The fifth mistake is endless automatic retries without checking the request body. Then the same key starts covering a different operation, and the team spends a long time trying to understand where the strange conflicts and repeated costs came from.

A useful minimum self-check looks like this:

• the fingerprint includes the model and all parameters that change the result or price;
• the record is reserved before the external call, not after it;
• the key is isolated by user, project, or tenant;
• the TTL is longer than the possible retry window;
• a repeat checks not only the key, but also the request body.

Quick check before launch

Before release, a series of annoying everyday scenarios is more useful than a big load test. That is where double charges and duplicate answers usually show up: the user clicks the button twice, the mobile client hits a timeout, the stream breaks in the middle, and the server has already sent the request to the model.

A good sign is simple: one user request produces one billing event and one final result, even if the client acted up several times.

Check it manually and with automated tests:

• a repeated click on "Send" does not create a second model call and does not trigger a new charge;
• if the client gets a timeout, the server first looks up the record by key instead of blindly sending a new request;
• streaming and normal responses follow the same accounting flow;
• logs connect the idempotency key, user, model, request parameters, and usage;
• the team can see the request path by status: received, sent_to_provider, first_token, completed, failed, expired.
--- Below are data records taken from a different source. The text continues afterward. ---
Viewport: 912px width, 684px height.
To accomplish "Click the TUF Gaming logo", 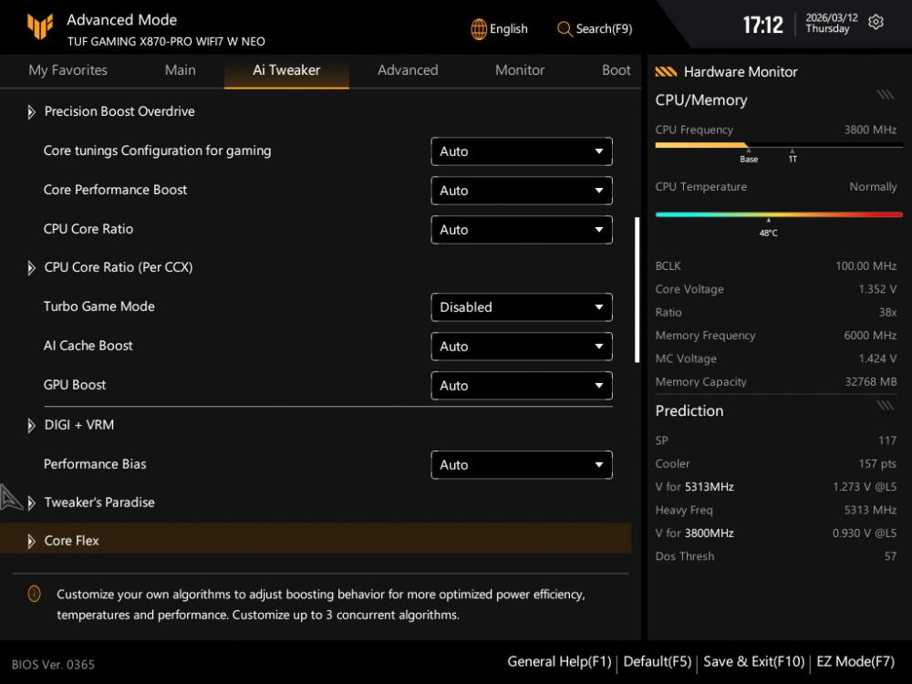I will pyautogui.click(x=40, y=27).
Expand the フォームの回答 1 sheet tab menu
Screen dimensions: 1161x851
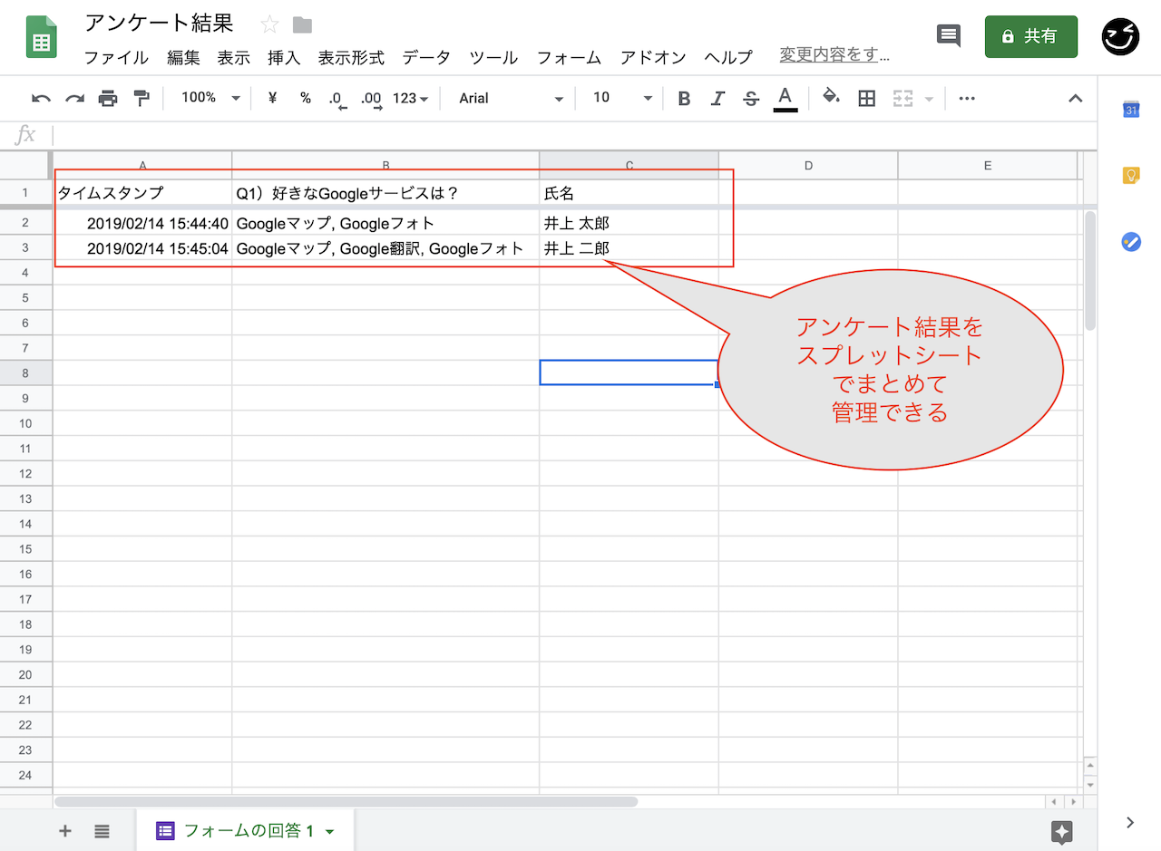[330, 831]

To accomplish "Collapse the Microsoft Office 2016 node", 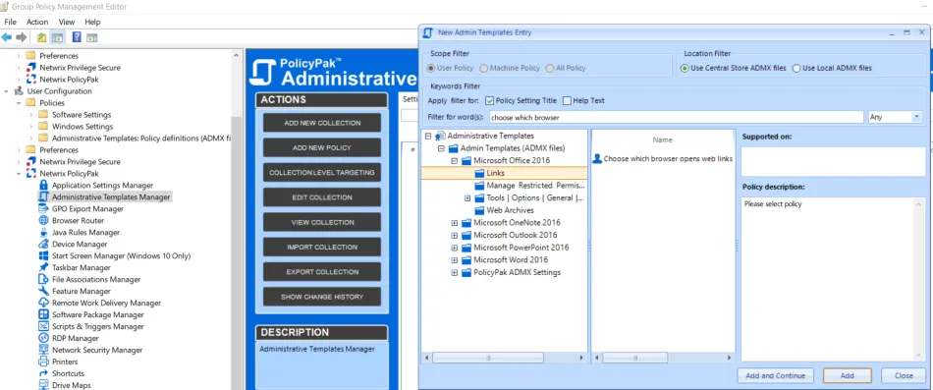I will coord(455,161).
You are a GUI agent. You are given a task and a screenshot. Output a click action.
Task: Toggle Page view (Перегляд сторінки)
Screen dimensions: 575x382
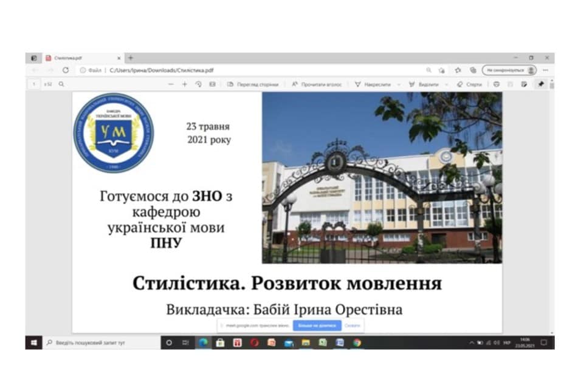(253, 84)
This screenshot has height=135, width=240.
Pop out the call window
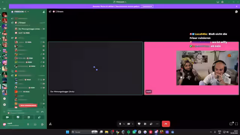[231, 124]
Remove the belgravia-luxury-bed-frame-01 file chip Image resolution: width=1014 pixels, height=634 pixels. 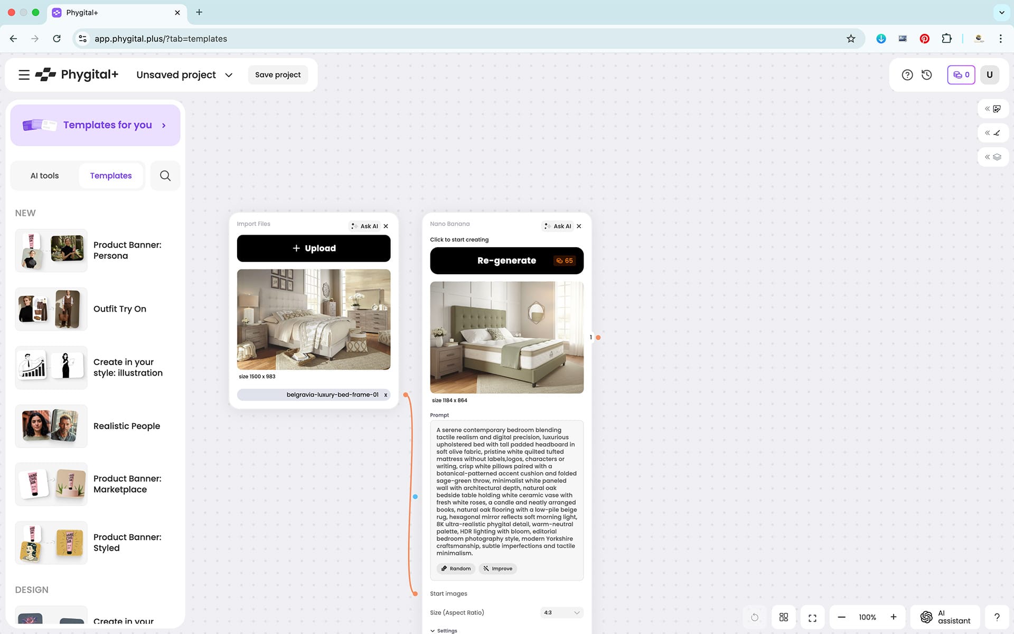[386, 395]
Also check the client timeout separately. A common mistake looks harmless: the frontend marks a request as "dead" after 15 seconds and sends a new one, even though the backend is still waiting for the model's response. In the end, the user gets two similar answers and billing counts two calls. Protection only works when the key check happens before the retry is sent.

If there is a gateway between the app and the model, do not lose these fields at the service boundary. The logs should match the key, the internal request_id, the provider's external request_id, and usage. Then the on-call engineer can quickly tell whether it was a real duplicate, a broken connection, or just a late response.

What to do in production

If this protection is still just a ticket or a diagram, start with one scenario where the mistake hurts money or trust right away. Usually that is a paid model call, document creation, sending a reply in chat, or any action where a repeated request creates a new charge.

One well-covered flow is more useful than an abstract "idempotency support" without testing it under real load.

After that, collect a minimal monitoring set:

• log the idempotency key, request status, and final result;
• count the share of timeouts, retries, and real duplicates;
• look separately at how many responses you returned from saved results instead of sending the request to the model again;
• compare the number of client requests with the number of provider charges;
• set an alert if the share of duplicates or timeouts rises sharply.

These metrics quickly show where the system is leaking. Often the problem is not in the app, but in the fact that retries are already enabled somewhere lower in the stack: in the SDK, the queue, the API proxy, or the load balancer. One user request can easily turn into two or three calls if each layer repeats it by its own rules.

It is useful to trace one request end to end and answer a simple question honestly: who can repeat it, and how many times? If the team cannot name every place, extra charges are almost inevitable.

If requests go through a single OpenAI-compatible gateway like AI Router, tracing usually gets easier: the team has one entry point, unified audit logs, and limits at the key level. But the idempotency key itself should still live at the level of your business action, not only at the level of the external provider.

This kind of protection should not be postponed. In a few days, you can close one expensive scenario, add metrics, and check all the retries along the request path. After that, idempotency stops being theory and starts saving money in the current release.